Content starts

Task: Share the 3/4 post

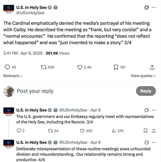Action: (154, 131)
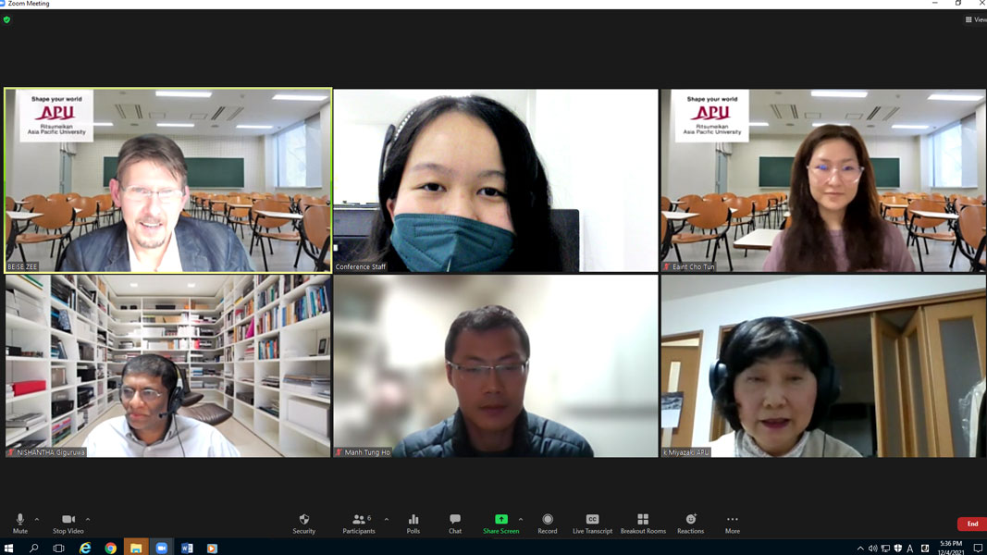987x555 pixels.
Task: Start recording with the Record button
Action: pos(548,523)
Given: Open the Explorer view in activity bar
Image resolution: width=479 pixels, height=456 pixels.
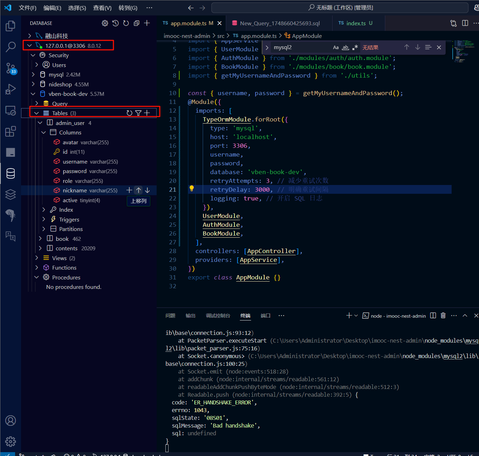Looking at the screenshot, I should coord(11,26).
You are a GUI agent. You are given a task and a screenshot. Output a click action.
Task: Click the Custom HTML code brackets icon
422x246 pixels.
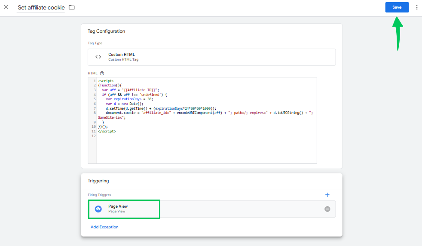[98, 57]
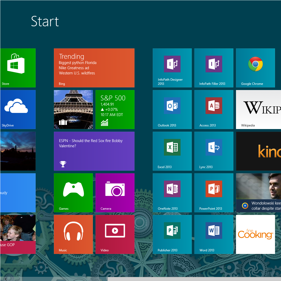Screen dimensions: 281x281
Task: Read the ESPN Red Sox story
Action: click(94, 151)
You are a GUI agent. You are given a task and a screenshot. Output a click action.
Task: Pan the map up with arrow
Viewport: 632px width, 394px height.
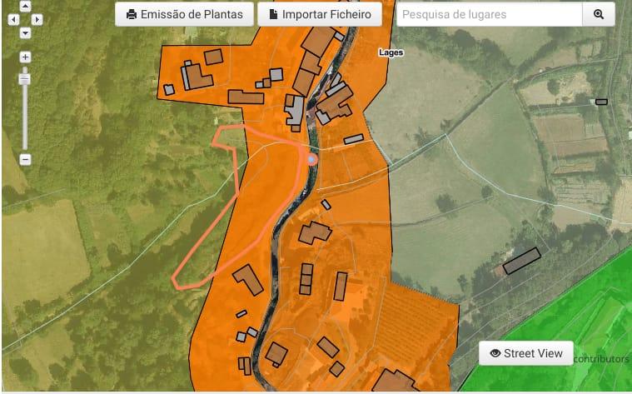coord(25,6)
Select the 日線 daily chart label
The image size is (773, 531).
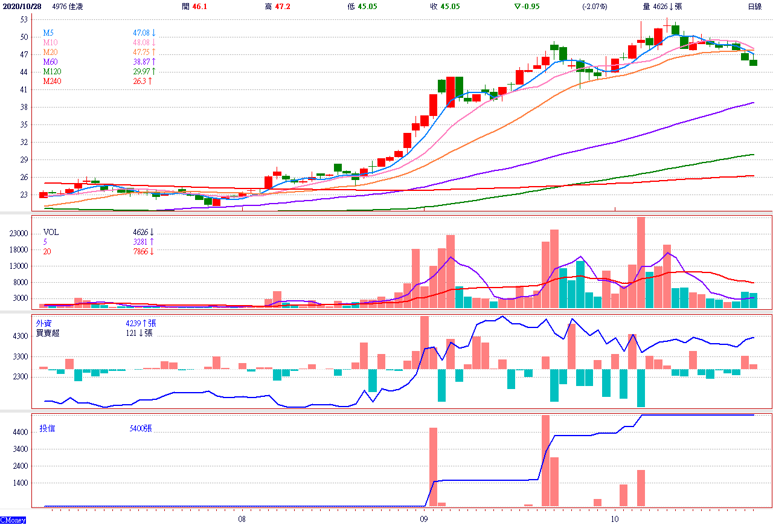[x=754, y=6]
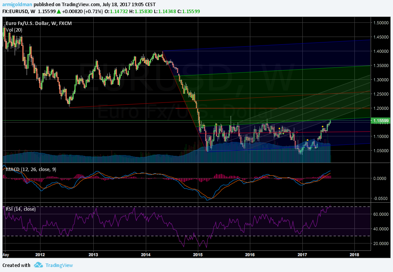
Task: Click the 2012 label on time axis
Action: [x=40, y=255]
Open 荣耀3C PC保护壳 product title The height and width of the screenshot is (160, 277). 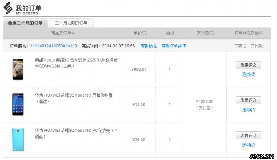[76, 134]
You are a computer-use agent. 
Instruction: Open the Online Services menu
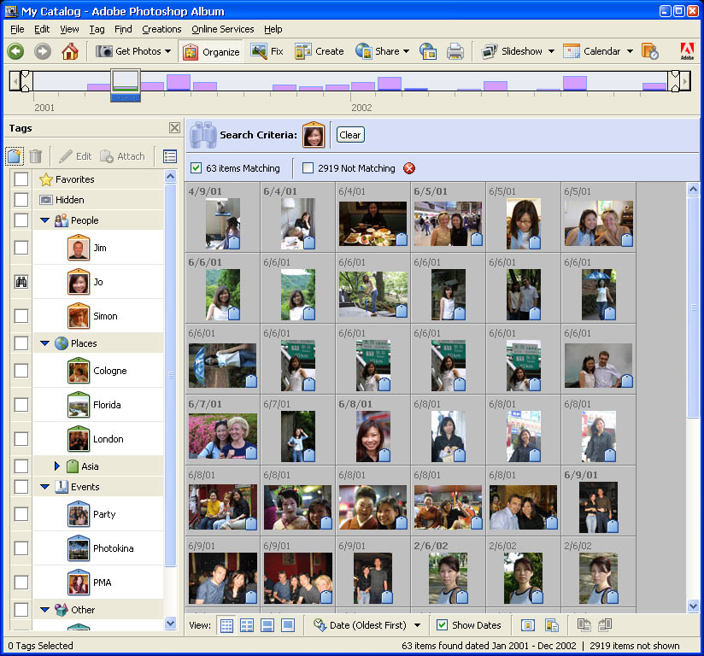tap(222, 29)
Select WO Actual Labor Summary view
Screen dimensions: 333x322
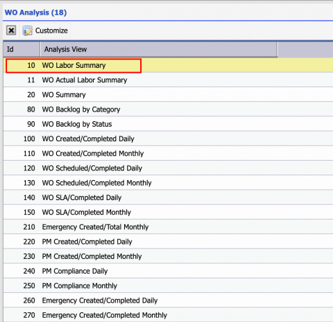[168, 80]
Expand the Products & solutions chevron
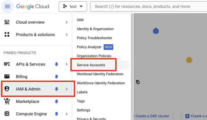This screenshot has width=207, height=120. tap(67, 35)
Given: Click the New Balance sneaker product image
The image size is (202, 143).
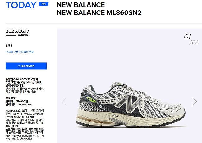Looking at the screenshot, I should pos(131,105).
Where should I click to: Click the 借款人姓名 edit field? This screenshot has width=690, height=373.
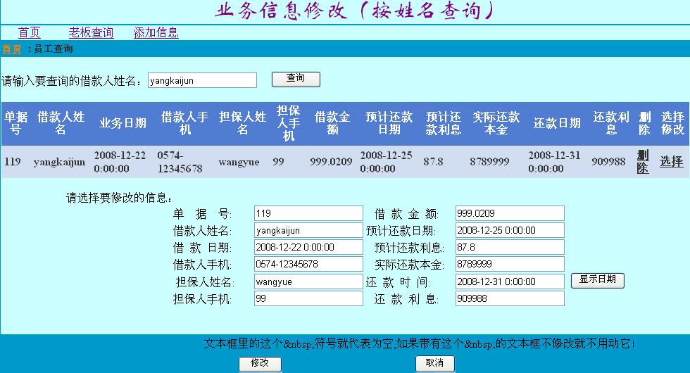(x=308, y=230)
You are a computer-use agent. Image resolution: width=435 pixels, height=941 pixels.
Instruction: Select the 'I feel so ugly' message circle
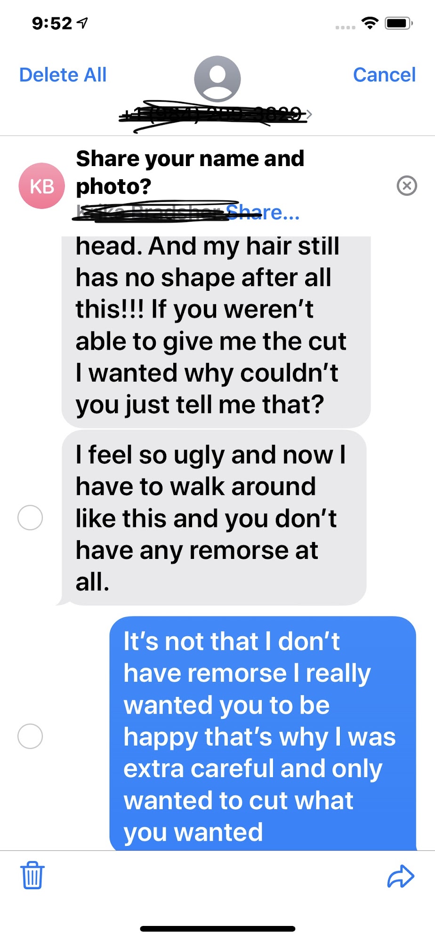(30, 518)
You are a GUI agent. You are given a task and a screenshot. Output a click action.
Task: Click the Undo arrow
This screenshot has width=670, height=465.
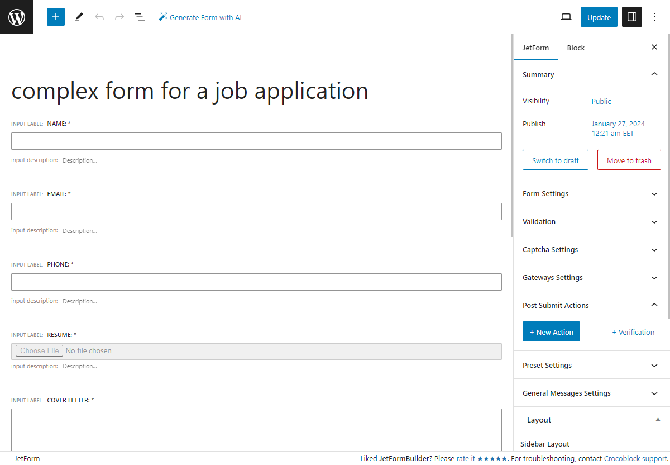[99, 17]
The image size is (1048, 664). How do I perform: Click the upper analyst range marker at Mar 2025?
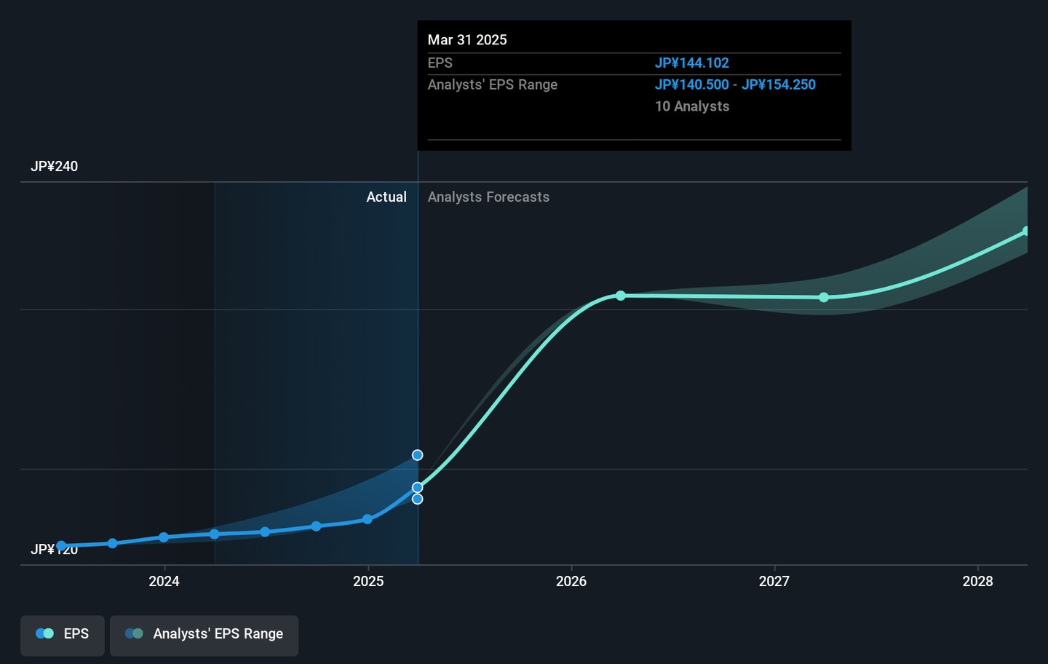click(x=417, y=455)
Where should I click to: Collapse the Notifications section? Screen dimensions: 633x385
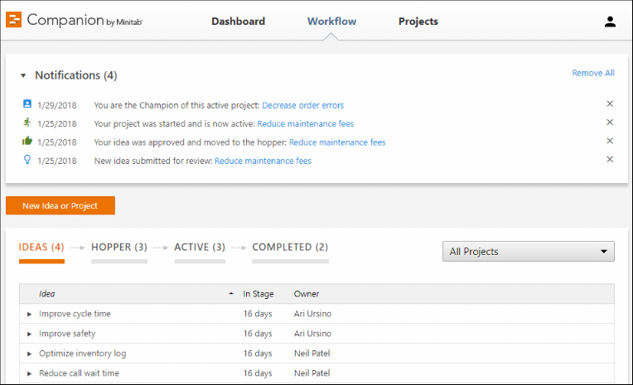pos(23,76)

Content ends

Activity -
Your answer must be the lines from the one containing "Task: Click the Undo arrow" through the last line of the records, copied exactly, with no pictures.

Written solution -
Task: Click the Undo arrow
This screenshot has width=670, height=465.
[99, 17]
The image size is (1048, 664). How do I perform: Click the upper analyst range marker at Mar 2025?
click(x=417, y=455)
Where should I click to: Collapse the Notifications section? Screen dimensions: 633x385
pos(23,76)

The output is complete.